US Strategy On Taliban Attacked

Team Infidel

Forum Spin Doctor
Financial Times
February 1, 2008 By Daniel Dombey, Demetri Sevastopulo and Jon Boone
The Bush administration’s stance on Afghanistan is coming under increasing domestic criticism, as legislators from both US parties and a Nato general hit out at what they say is a failing effort to defeat the Taliban.
The debate shifted on Thursday to the US Senate, where senior administration officials defended themselves against the findings of a high-profile report co-authored by General James Jones, who until the end of 2006, was Supreme Commander of Nato’s forces and so responsible for troops in the country.
“The US and the international community have tried to win the struggle in Afghanistan with too few military forces and insufficient economic aid, and without a clear and consistent comprehensive strategy to fill the power vacuum outside Kabul and to counter the combined challenges of reconstituted Taliban and al-Qaeda forces in Afghanistan,” said his study, one of several critical reports released this week.
Both Democratic and Republican members of the Senate Foreign Relations Committee on Thursday voiced their own fears that the battle against the Taliban is going awry, in light of increasing numbers of suicide bombings and the reluctance of many Nato countries to send more troops.
“We need a significant change in policy now,” said Joe Biden, committee chairman. “I’m not sure we have a plan for Afghanistan,” said Richard Lugar, the senior Republican on the Committee, indicating his fear that without a clearer set of goals the US and its allies could eventually withdraw arguing that they had given the struggle their “best shot”.
“If we are making so much progress why are we putting in 3,200 more marines?” asked Chuck Hagel, his fellow Republican, in a reference to a recent decision taken by President George W. Bush.
In response, Richard Boucher, the top State Department official for Afghanistan and South Asia, said the US would seek to “leverage” the deployment into winning similar commitments from other Nato countries. He said the overarching strategy in Afghanistan was to improve government services at the local and provincial level, and that the increase in suicide bombings was the Taliban’s response to its failure to win or hold territory in conventional military clashes.

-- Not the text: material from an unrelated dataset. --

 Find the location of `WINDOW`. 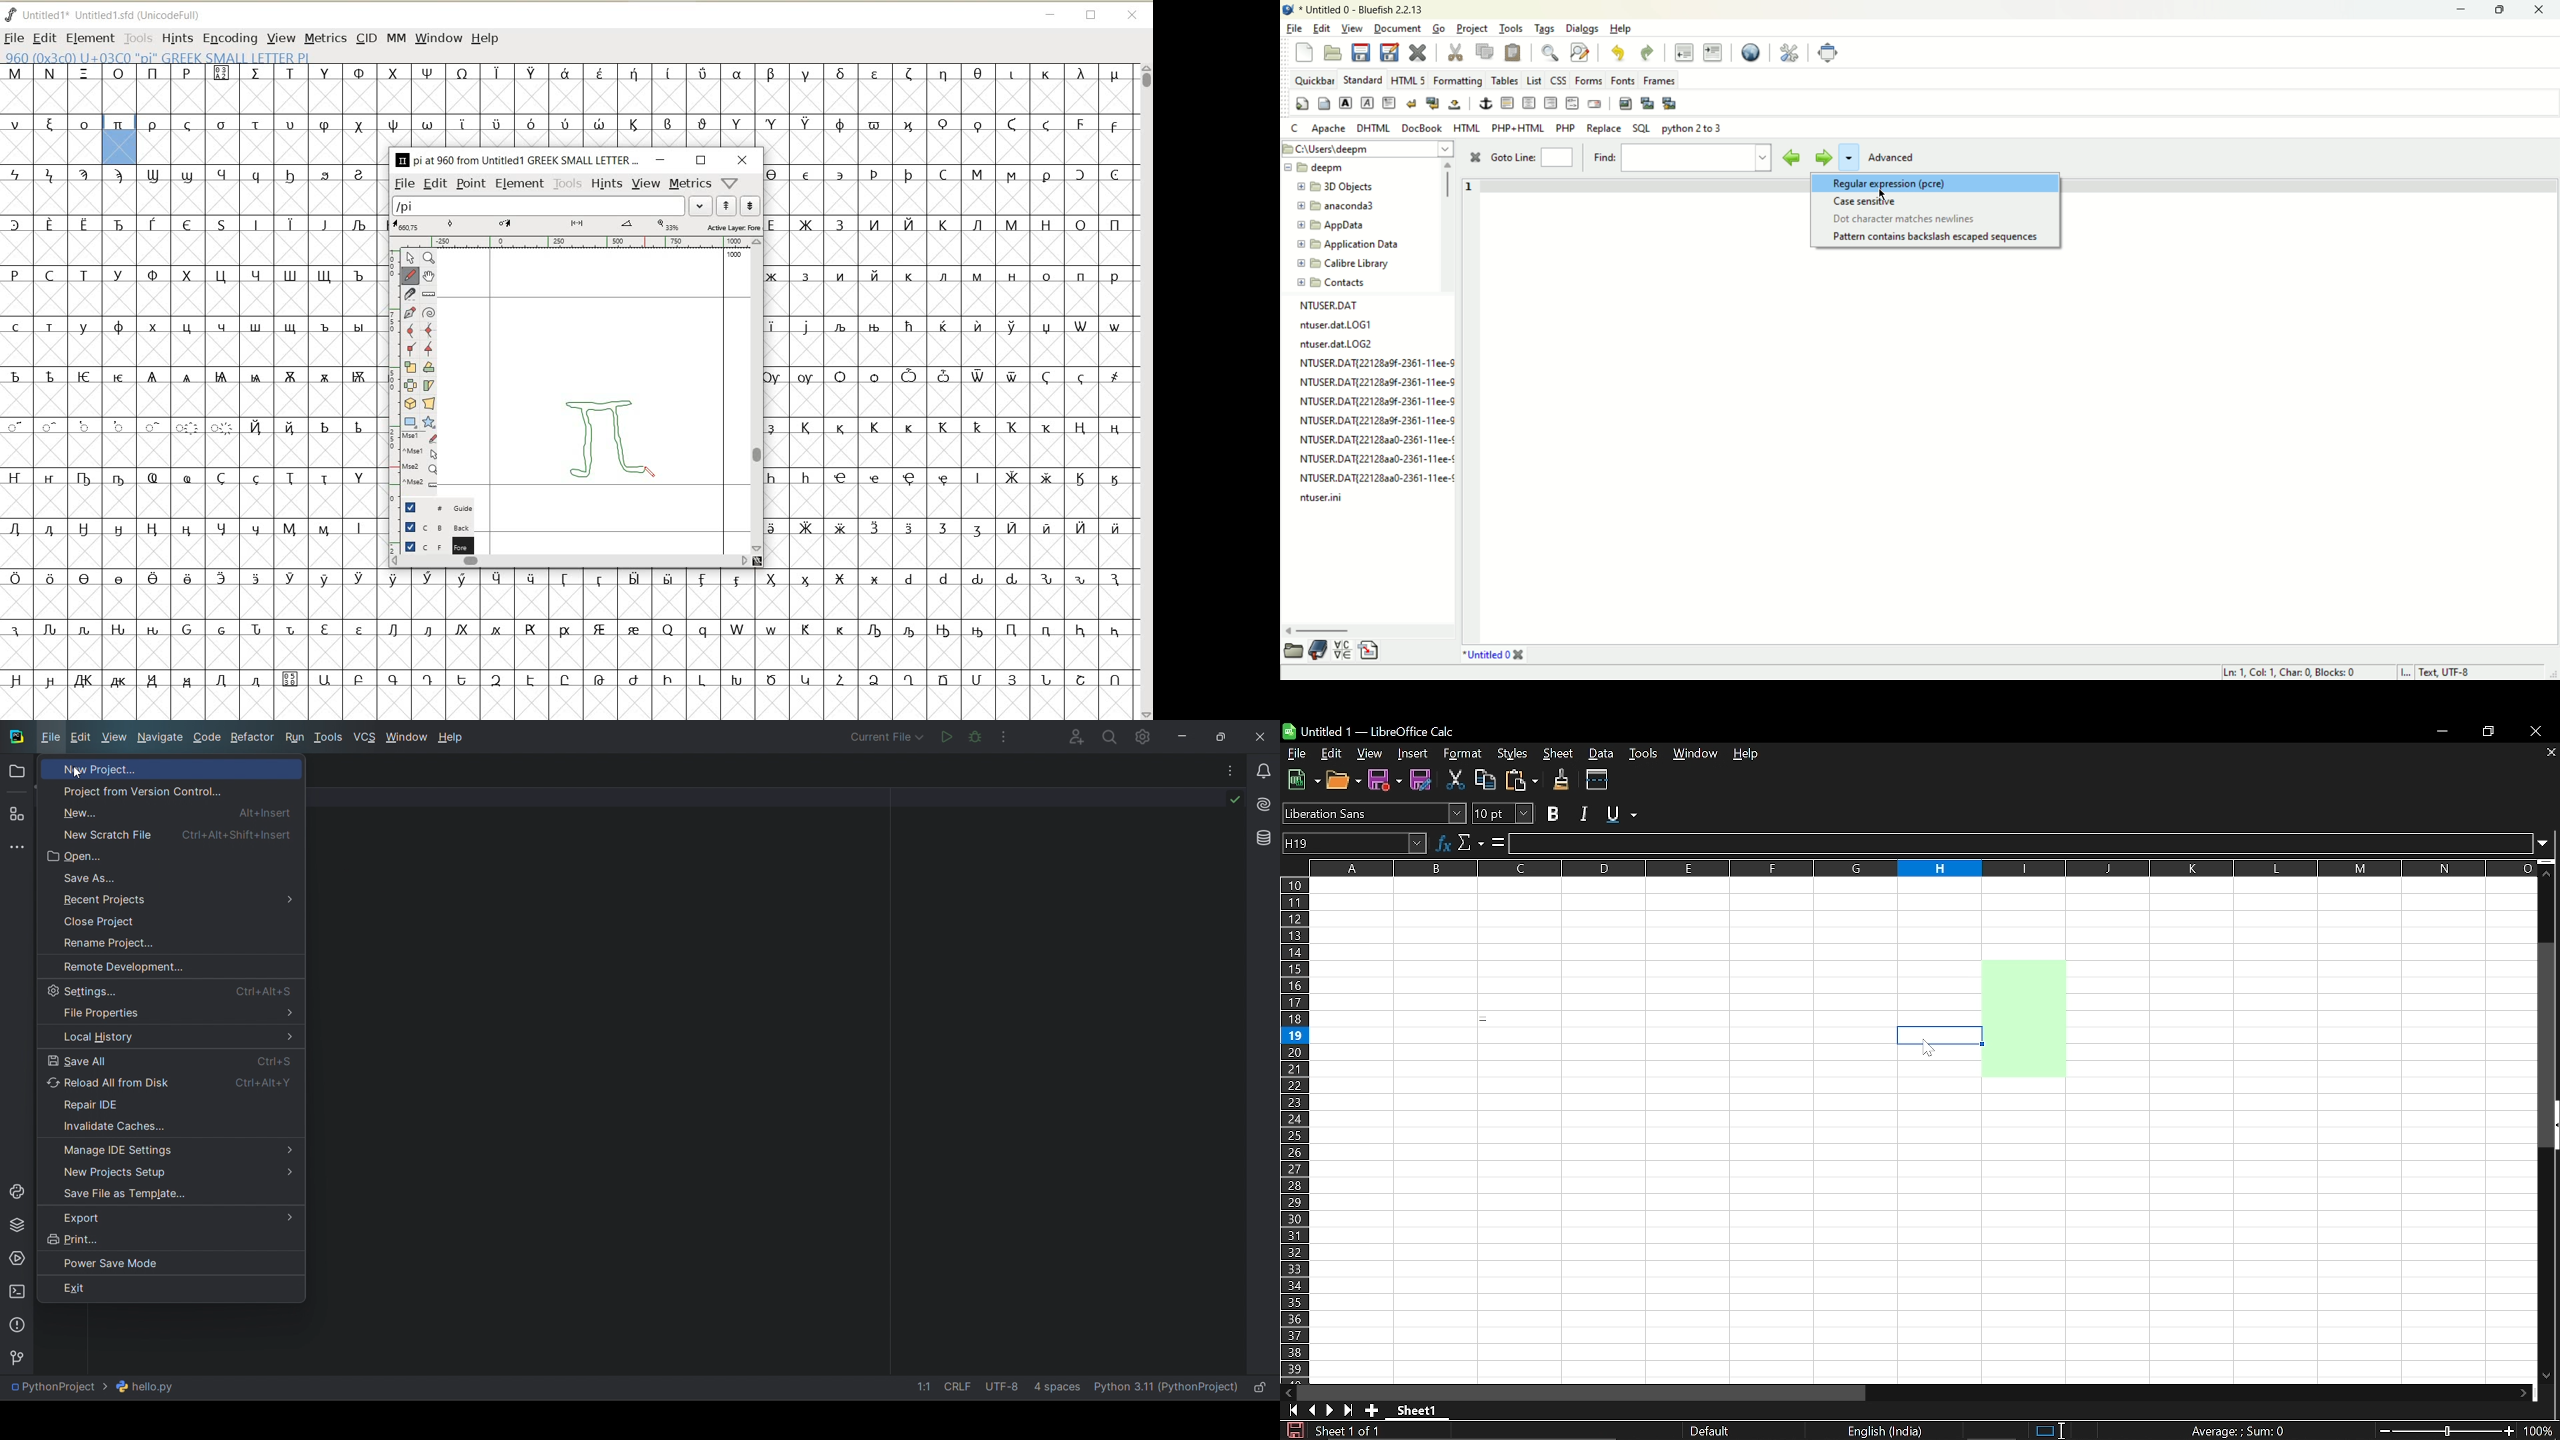

WINDOW is located at coordinates (439, 37).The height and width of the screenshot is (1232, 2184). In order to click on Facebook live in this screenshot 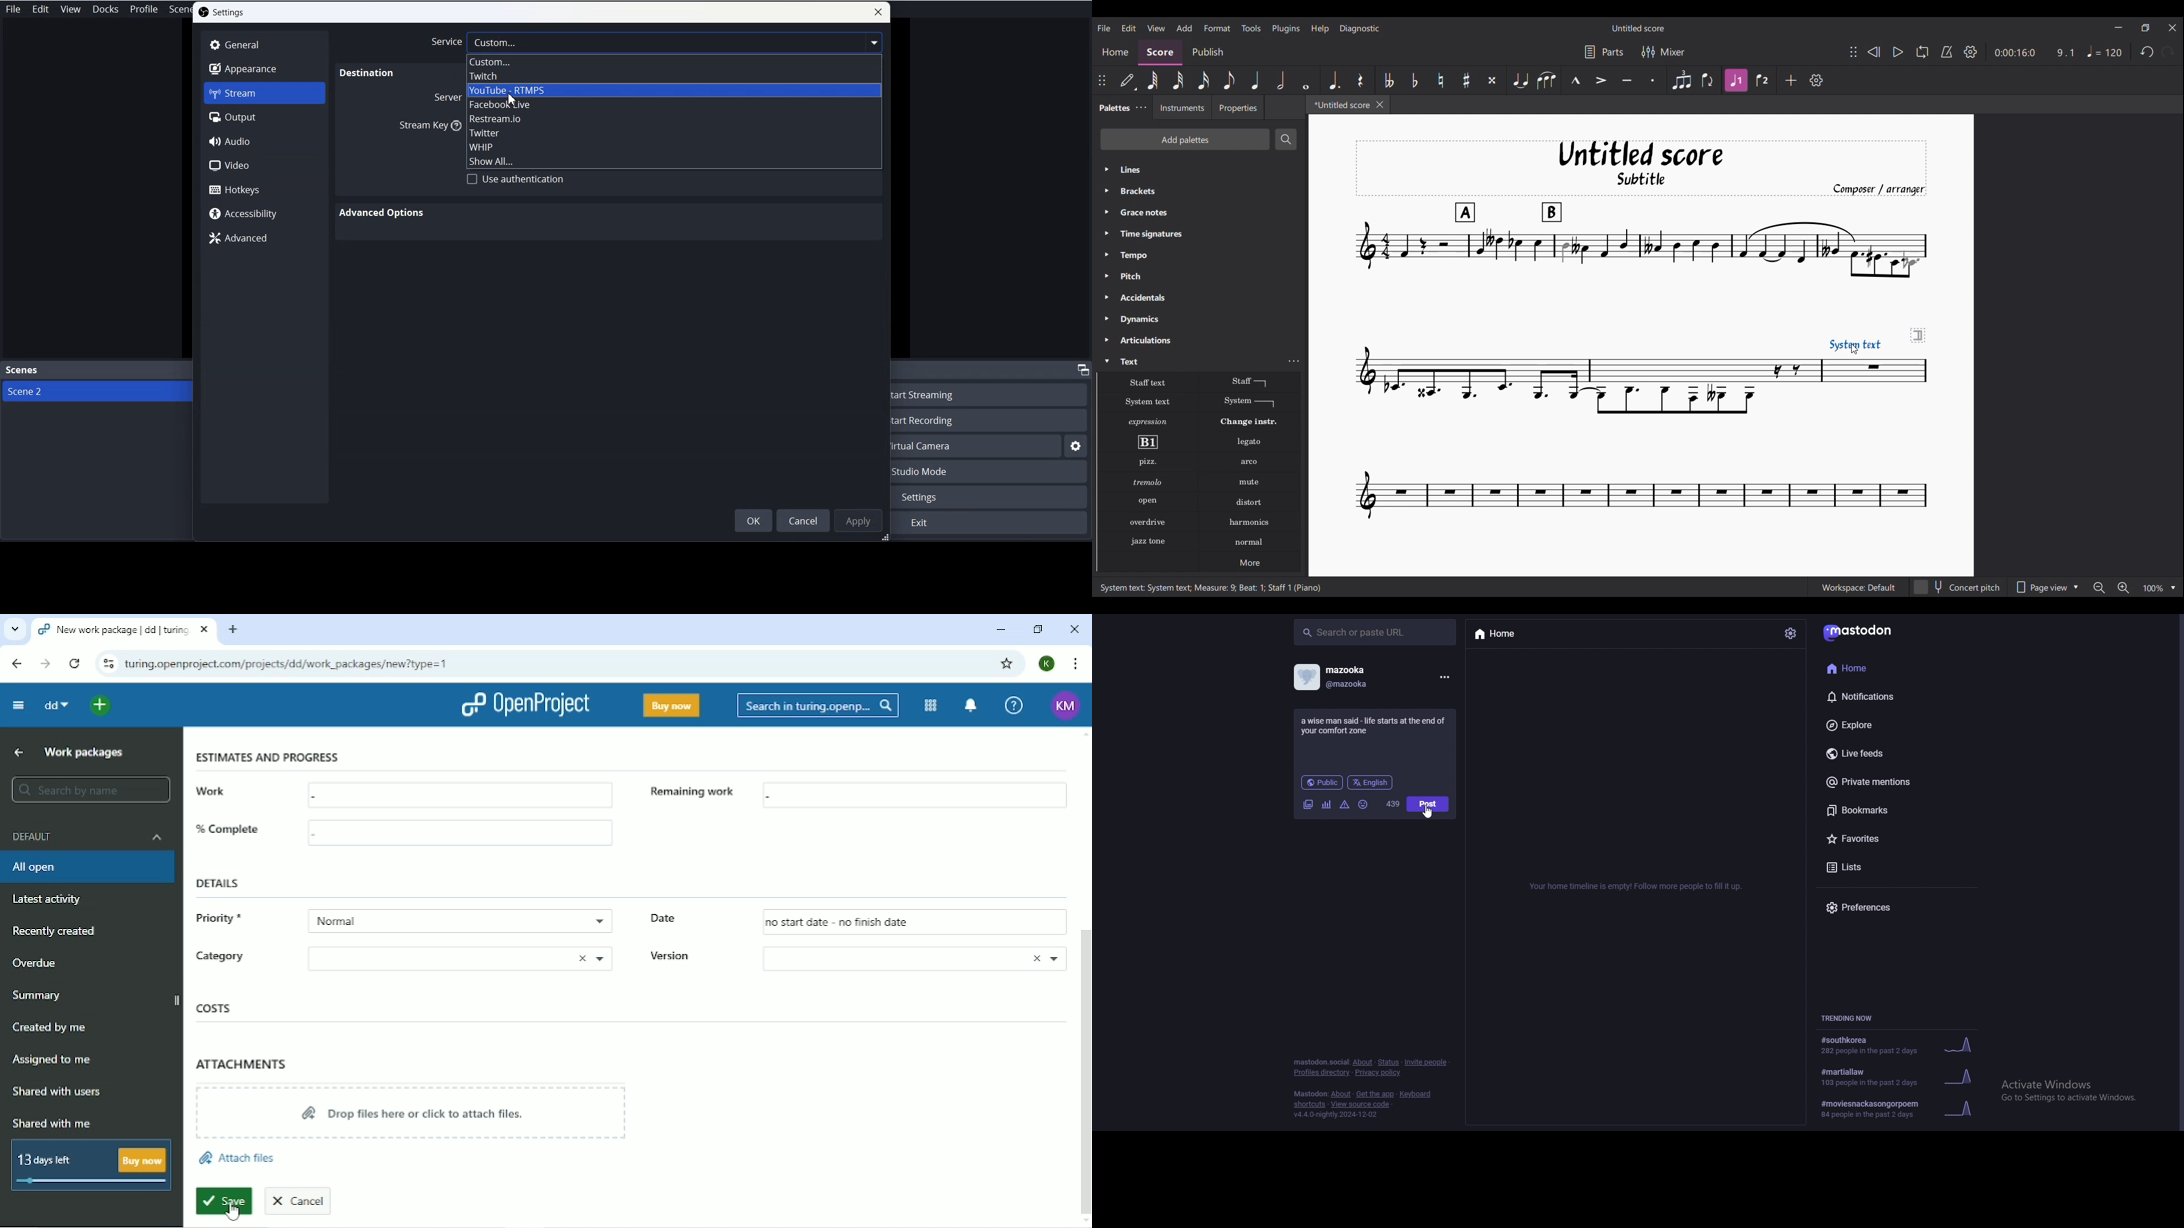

“We have had many successes but we have not yet enjoyed success and that’s what we have to focus on,” he said, arguing against focusing too much on a “snapshot” view of Afghanistan’s weak government, increasing drugs trade, and “raging insurgency”. Nato officials and their civilian counterparts have worried for over a year about the supposed lack of an overarching strategy for the conflict.
But to date many attempts to craft such a strategy have failed, including President Jacques Chirac’s 2006 proposal for a “contact group” on Afghanistan and this year’s bid to install Paddy Ashdown, the British politician and former United Nations high representative to Bosnia, as international envoy to the country. Nato’s formal mandate of bolstering the authority of the government of President Hamid Karzai is often problematic, because Mr Karzai appears to lack authority in many areas outside Kabul.
The alliance’s commanders want an extra troops to help contain the violence.
*The deputy governor of Afghanistan’s Helmand province was killed in a suicide bomb attack on a mosque on Thursday, writes Jon Boone from Kabul.
Pir Mohammad, the second most senior official in the province, was killed with at least six others in the provincial capital, Lashkar Gah. Police said 18 others were wounded.
An earlier bomb attack on an Afghan army bus in Kabul killed one person.
Thursday was also the second anniversary of the Afghanistan Compact, an international agreement to “overcome the legacy of conflict’’ by promoting development, security, governance, rule of law and human rights.
Oxfam, the UK charity, said in a report sent to world leaders that many of the targets agreed in the compact were not being met.